The most striking feature of the case casting great doubt on the
evidence of the child witness is the fact that although the child had
named three appellants/accused in his statement under Section 161
Cr.P.C on 01.3.1984, the named accused were not arrested immediately
thereafter. They were arrested as per the arrest memo (Ex.P18) on
12.3.1984. It is most unlikely that if the child had named the accused
in his statement under Section 161 Cr.P.C on 01.3.1984, the accused
could not have been arrested soon thereafter. There is no explanation in
the record for this delay in the arrest of the three accused who were
alleged to have been named by the child witness in his statement to the
police.
The maternal uncle of the child Agyaram was the first person to
meet child witness Arvind Kumar (PW-19). If the child had seen the
incident and recognised the accused, Agyaram was the first person to
whom the child would have disclosed the incident and the names of the
assailants. The prosecution has not produced Agyaram as a witness in
the case and has offered no explanation for withholding him from
producing as a witness. This omission on the part of the prosecution for
not producing Agyaram as a witness has been given great importance
by the trial Judge in rejecting the version of the child amongst other
reasons. The High Court, however, has overlooked this vital lapse in the
prosecution evidence.

*Data excerpt*:
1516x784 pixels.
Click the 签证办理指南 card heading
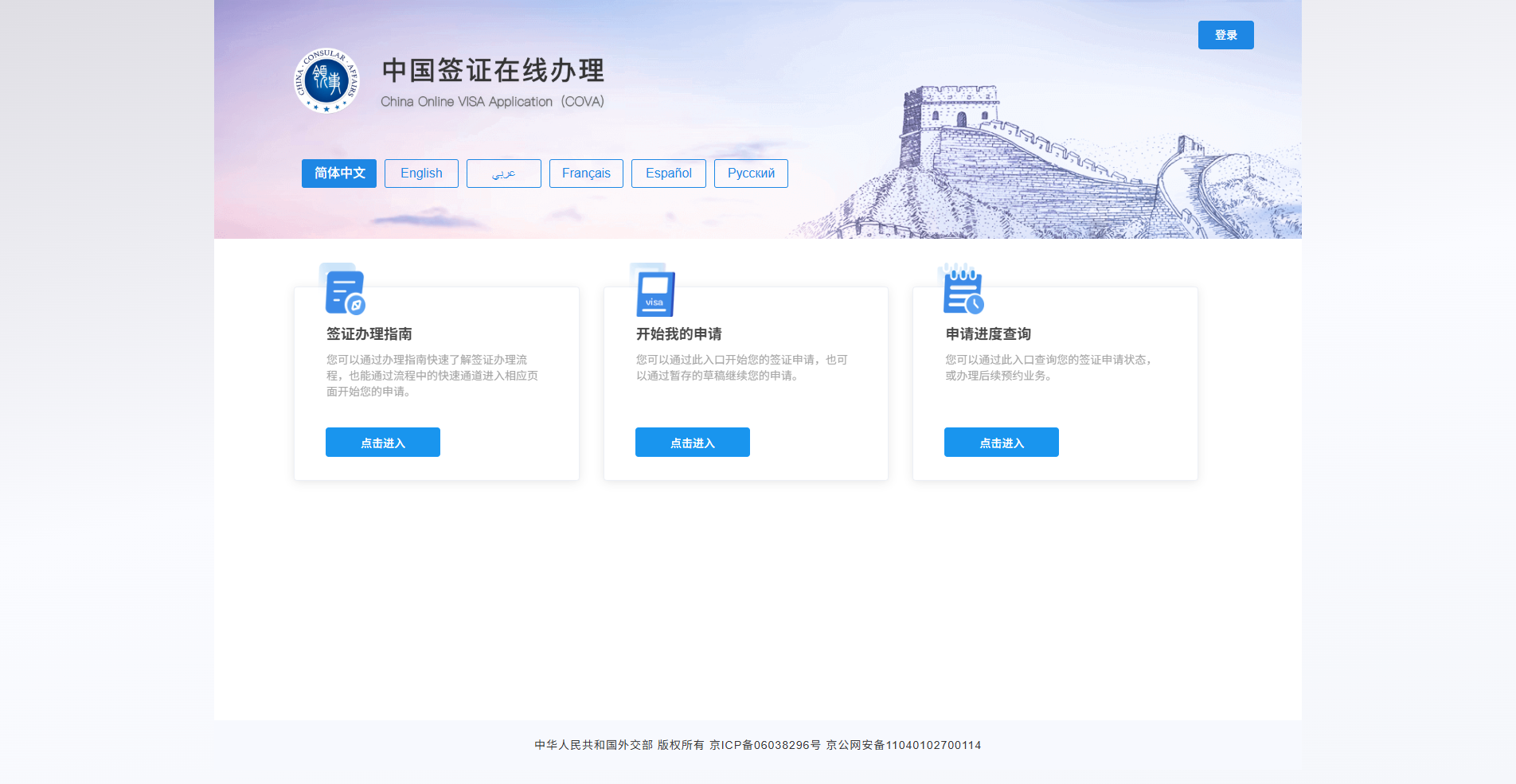pyautogui.click(x=369, y=333)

*Parts of the exercise*:
1. According to the court excerpt, on what date were the three accused arrested under the arrest memo (Ex.P18)?
2. Reproduce word for word the passage of the court excerpt that opens with the words containing "The maternal uncle" and closes with "prosecution evidence.".

*Task results*:
1. 12.3.1984

2.
The maternal uncle of the child Agyaram was the first person to
meet child witness Arvind Kumar (PW-19). If the child had seen the
incident and recognised the accused, Agyaram was the first person to
whom the child would have disclosed the incident and the names of the
assailants. The prosecution has not produced Agyaram as a witness in
the case and has offered no explanation for withholding him from
producing as a witness. This omission on the part of the prosecution for
not producing Agyaram as a witness has been given great importance
by the trial Judge in rejecting the version of the child amongst other
reasons. The High Court, however, has overlooked this vital lapse in the
prosecution evidence.